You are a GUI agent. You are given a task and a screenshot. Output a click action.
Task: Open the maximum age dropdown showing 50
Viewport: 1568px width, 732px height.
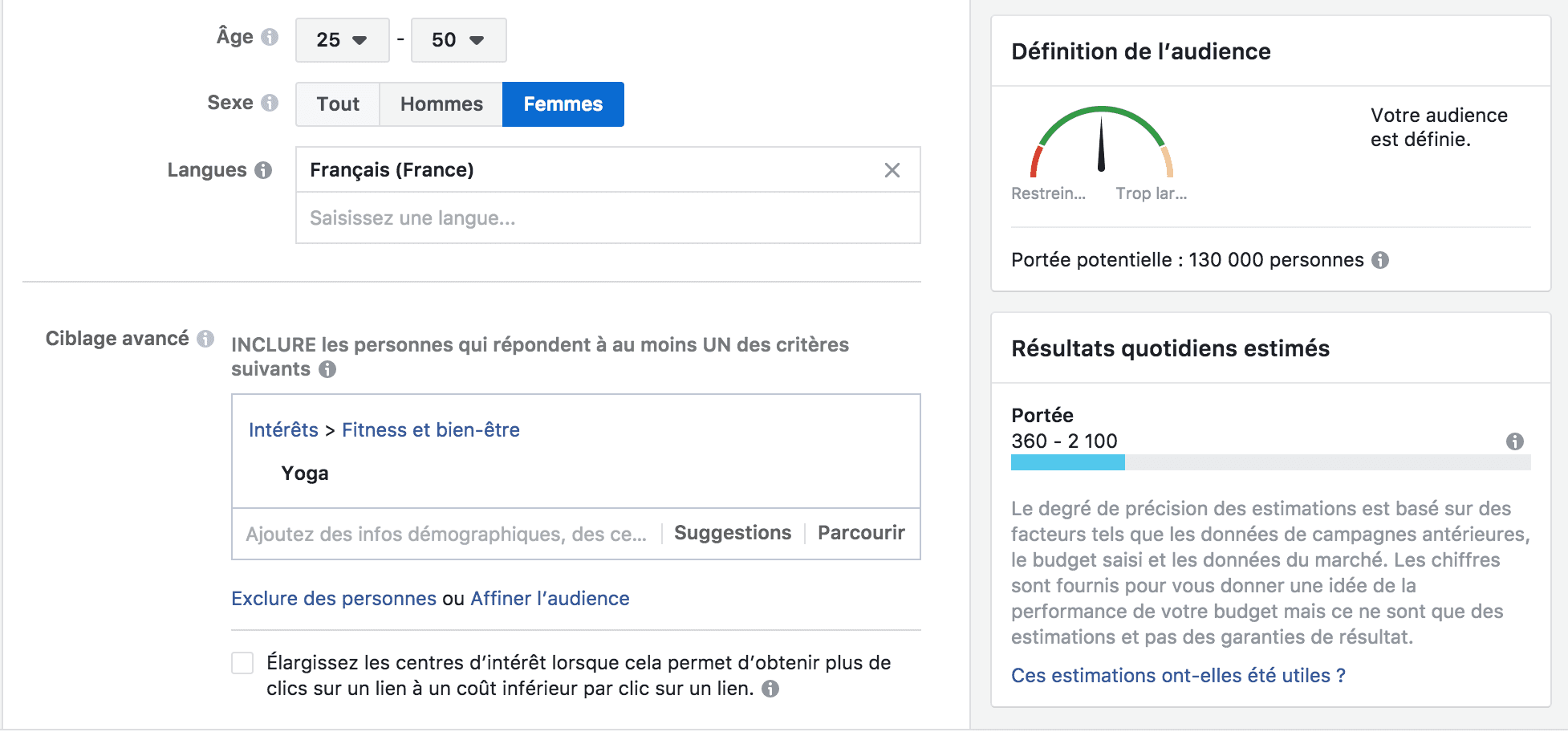tap(458, 40)
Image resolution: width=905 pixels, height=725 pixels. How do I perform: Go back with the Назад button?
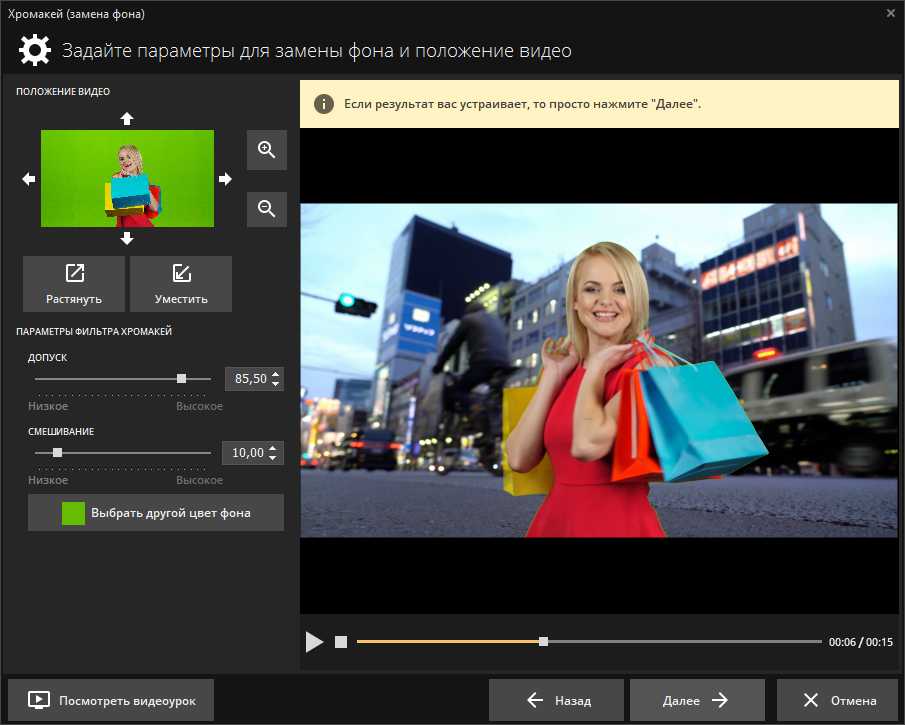(x=557, y=701)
---
Please return, exactly and with pictures omitted, the lines from the line holding "Image resolution: width=905" through the end of the data above, inclusive.

Image resolution: width=905 pixels, height=725 pixels. How do I perform: Go back with the Назад button?
(x=557, y=701)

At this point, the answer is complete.